Friday, February 22, 2008
Delta Adds Twice Weekly JFK-Guanacaste
by The Beach Times
 

Delta Air Lines has added two direct flights from New York to Juan Santamaría Airport in San José and Daniel Oduber in Liberia.

The new nonstop flight from John F. Kennedy Airport to San José will operate five times each week and the nonstop flight to Liberia twice weekly — on Wednesdays and Saturdays.

“With these new flights we will have more than 30 flights weekly into Costa Rica,” said Damaris Fallas, District Sales Manager for Delta.

“That means on a weekly basis we will be moving more than 10,000 passengers into both San José and Liberia,” she said.

However, it also means Delta will now be going head to head with Continental Airlines, its chief competitor into Daniel Oduber International Airport. Continental already has a direct flight from Newark to Liberia, and last year moved more than 12,000 passengers on that route.

The New York route is key for two reasons. First, it remains a popular origin for passengers visiting Costa Rica, but perhaps more important, it is a major transit point for European passengers coming to Central America.


Both Delta and Continental have an alliance with Air France, Alitalia and KLM.

“This is a good opportunity for us, and we have calculated that (the European market) with our passengers coming to Costa Rica,” said Ms Fallas.

Last year Continental flew 120,005 passengers in and out of Liberia Airport from Houston and Newark — just 552 passengers more than Delta. But Delta, which pioneered direct flights to Liberia in December of 2002, now has three ports of origin — Atlanta, Los Angeles and now New York.

Between them the two airlines accounted for 68 per cent of all international passenger traffic through Guanacaste.

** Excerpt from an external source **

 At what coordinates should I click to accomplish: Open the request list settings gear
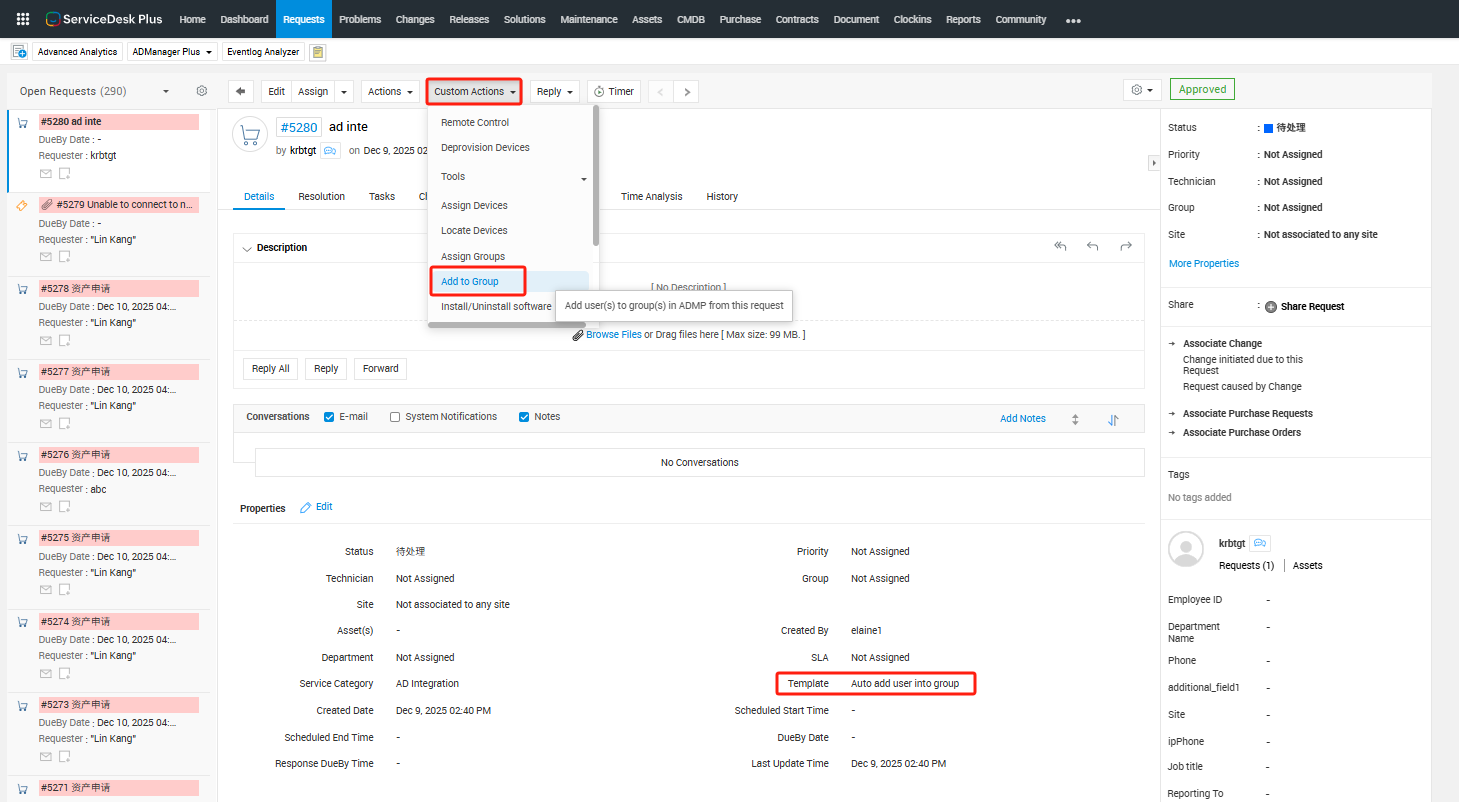201,91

American Airlines, flying out of Dallas and Miami, carried nearly 86,000 passengers.

Delta’s new routes are part of a $50 million expansion plan from JFK Airport to Latin America and the Caribbean which includes Panama City, Guatemala City, and the Port of Spain.

“Between June of 2006 and February of 2008, Delta Airlines will have added nine destinations between New York and Latin America and the Caribbean, which is the most extensive and unique expansion by a US airline,” said Miguel López, Delta’s Regional Director of Sales.
A total of 405,950 international passengers went through Daniel Oduber last year, which was an increase of ten per cent on the previous year.

Aviation officials are again hoping for a ten per cent increase in passenger traffic, but early indications are that might be optimistic. Last month, 47,618 international passengers used the airport, but that was just a seven per cent increase on the year before.

January is traditionally a strong indicator of how the year will go. Tourism chiefs are looking for another 47,000 passengers in February, rising to nearly 56,000 passengers in March.

There are currently 40 international flights arriving each week into Liberia airport — nine of them between 11:45am and 2:30pm on Saturdays — stretching airport facilities to the maximum.

The Ministry of Public Works and Transport is currently assessing tenders by national and international consortiums bidding for the right to upgrade and operate the airport under a concession agreement.

The tender document, released in November last year, makes formal the Costa Rica Board of Civil Aviation’s new guidelines which call for the $20 million airport terminal to now be two stories high, and include four covered air bridges, or jet ways, to board and unload passengers.